What do you think of the design industry today worldwide and in Brazil itself?
It is changing very quickly. There are many things happening today, such as 3D printing. It is like the laser cut 20 years ago. 3D printing is now the novelty. In a few years, it is not going to be the case. I think the world changes. While there are ups and downs, I think ‘manuality’ will always remain because it is connected to intuition and the act of rescuing traditions. This will never disappear because the machine cannot replicate the work of hands.
The diffusion of design has also changed. There are so many fairs in the design world now, it is not just concentrated at one point.
As for the industry in Brazil, it is growing. There are a lot of good young designers now. This is the good part about globalisation because a lot of people can exchange ideas. Communities of designers create collectivity.
Tell us about multiculturalism in Brazil, and how it translates to your work.
Brazil has a dimension of continents – North, South, East and West are completely different. The geography, climate, colonisation – we have Germans, Italians and the largest Japanese community outside of Japan. The Lebanese community in Brazil is bigger than the population in Lebanon. Often an immigrant sees his surroundings with a foreign eye which enriches the diversity of views.

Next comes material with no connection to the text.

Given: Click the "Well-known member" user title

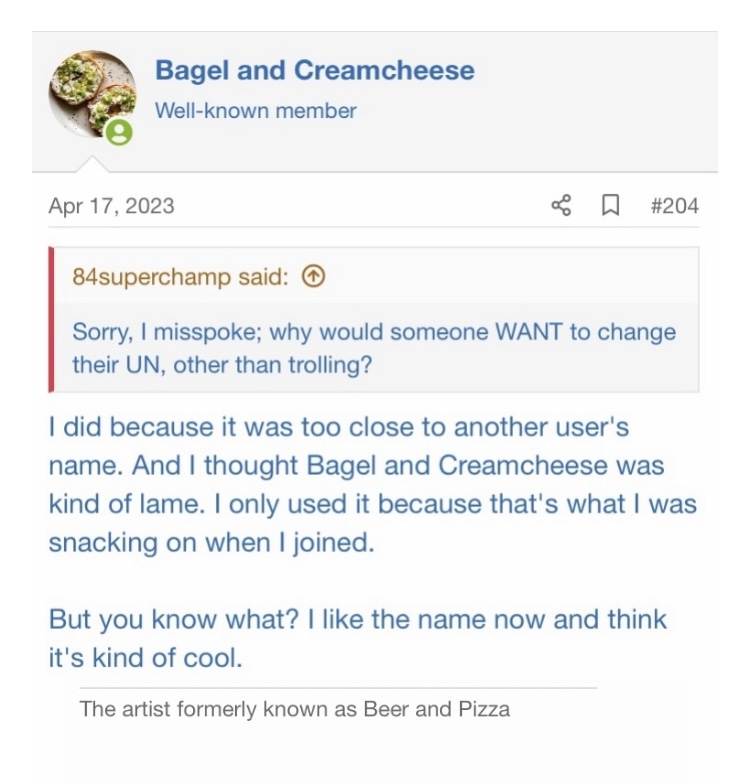Looking at the screenshot, I should tap(255, 111).
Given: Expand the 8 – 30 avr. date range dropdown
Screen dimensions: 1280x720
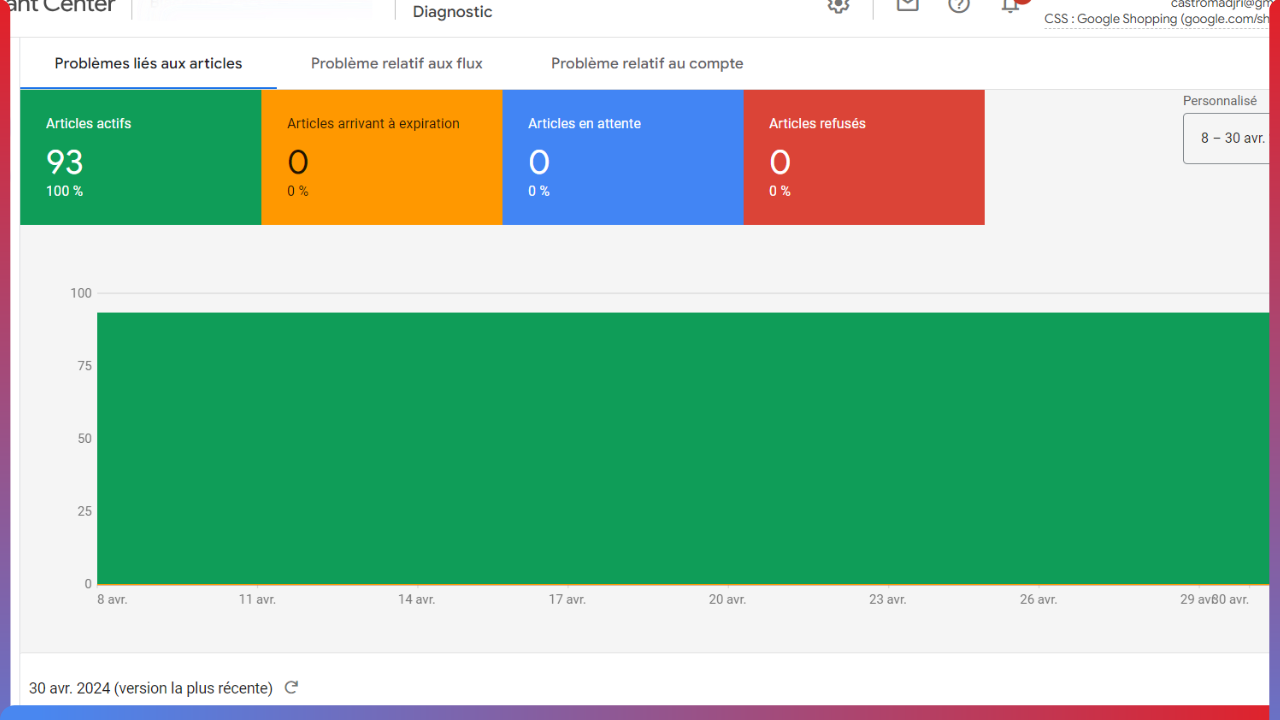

Brazil is a melting pot of cultures with different attitudes and behaviors. The beautiful nature is gorgeous with a lot of materials, fibres and woods. This is very rich. I like to translate that universe into design. Fortunately, because of the size of the country, many locations have not been touched yet by globalisation and secular traditions are still present.
What is important to you as a designer?
I was going to become a lawyer until I changed my life completely to do something that would take me places. I want to promote the cultural diversity of my country. We created a repertoire of ideas and shapes, which created a new ‘Era of Design’ for Brazil.